Welsh farmer who received a £1.3m payout has it slashed to £500,000

A Welsh farmer who received a £1.3m payout for working on her parent's farm on "meagre wages" has seen her payout drastically cut to £500,000.

Senior judges in London ruled that amount was too much.

Eirian Davies, 47, from Carmarthenshire, looked after the cows on Henllan Farm in Whitland while her two sisters were out having fun at the local Young Farmers' Club.

Her parents, Tegwyn and Mary Davies, told her she would inherit most of the farm as recompense, but changed their will to put it in the trust of all three sisters equally.

Her parents refused to accept a court ruling last year that she was entitled to a £1.3m share in the farm and pursued the case to the Court of Appeal.

That court has now ruled that this sum was too generous and has reduced the compensation entitlement to £500,000.

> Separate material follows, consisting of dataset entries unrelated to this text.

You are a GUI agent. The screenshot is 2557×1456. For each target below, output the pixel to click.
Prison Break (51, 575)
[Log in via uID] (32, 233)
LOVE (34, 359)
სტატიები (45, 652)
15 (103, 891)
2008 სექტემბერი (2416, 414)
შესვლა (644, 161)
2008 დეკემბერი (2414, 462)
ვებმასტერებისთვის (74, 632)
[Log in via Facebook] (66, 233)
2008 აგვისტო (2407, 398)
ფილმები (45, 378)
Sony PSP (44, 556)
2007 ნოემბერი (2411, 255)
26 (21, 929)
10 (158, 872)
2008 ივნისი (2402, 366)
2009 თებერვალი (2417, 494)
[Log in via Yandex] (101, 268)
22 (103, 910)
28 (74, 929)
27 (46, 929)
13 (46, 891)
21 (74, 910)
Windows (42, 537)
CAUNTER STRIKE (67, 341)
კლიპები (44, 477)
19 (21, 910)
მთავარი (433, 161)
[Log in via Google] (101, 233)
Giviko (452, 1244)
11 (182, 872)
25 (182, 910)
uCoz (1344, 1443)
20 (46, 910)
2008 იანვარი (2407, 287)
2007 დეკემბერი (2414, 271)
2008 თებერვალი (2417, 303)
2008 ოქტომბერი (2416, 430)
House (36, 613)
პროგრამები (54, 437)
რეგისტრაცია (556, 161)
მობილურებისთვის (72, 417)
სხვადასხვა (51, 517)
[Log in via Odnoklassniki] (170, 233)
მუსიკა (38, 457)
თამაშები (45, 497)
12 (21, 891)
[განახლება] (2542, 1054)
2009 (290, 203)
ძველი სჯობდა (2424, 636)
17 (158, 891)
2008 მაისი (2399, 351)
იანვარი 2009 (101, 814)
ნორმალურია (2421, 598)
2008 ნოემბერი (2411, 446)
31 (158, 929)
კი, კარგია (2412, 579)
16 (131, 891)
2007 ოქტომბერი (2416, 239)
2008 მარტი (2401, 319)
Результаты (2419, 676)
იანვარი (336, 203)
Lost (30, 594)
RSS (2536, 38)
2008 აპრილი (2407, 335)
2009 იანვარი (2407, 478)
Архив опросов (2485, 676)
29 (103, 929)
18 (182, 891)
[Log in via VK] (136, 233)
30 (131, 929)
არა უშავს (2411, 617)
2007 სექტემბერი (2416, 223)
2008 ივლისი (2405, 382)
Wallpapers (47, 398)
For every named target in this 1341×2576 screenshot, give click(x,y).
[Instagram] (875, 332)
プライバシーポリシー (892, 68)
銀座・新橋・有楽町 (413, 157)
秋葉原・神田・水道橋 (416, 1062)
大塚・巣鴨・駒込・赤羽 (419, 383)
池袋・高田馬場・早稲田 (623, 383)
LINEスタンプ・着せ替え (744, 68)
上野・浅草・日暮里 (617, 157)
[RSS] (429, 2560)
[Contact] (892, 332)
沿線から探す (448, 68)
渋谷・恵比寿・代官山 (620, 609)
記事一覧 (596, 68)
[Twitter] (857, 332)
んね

It has also told Miss Davies she has 12 months to leave a farmhouse owned by the family.

It began with an altercation in the milk parlour in 2012 when Mr and Mrs Davies tried, but failed, to evict their daughter from Henllan Farmhouse.

Miss Davies sued her parents, claiming they promised her the lion's share of the 182-acre dairy farm on which she had spent 25 years milking cows.

She told the court she missed out on going to Young Farmers' Club dances with two sisters as a teenager because she had to "stay home with a muck fork".

The legal costs of the case are expected to come to a high six-figure sum, further depleting the family fortune.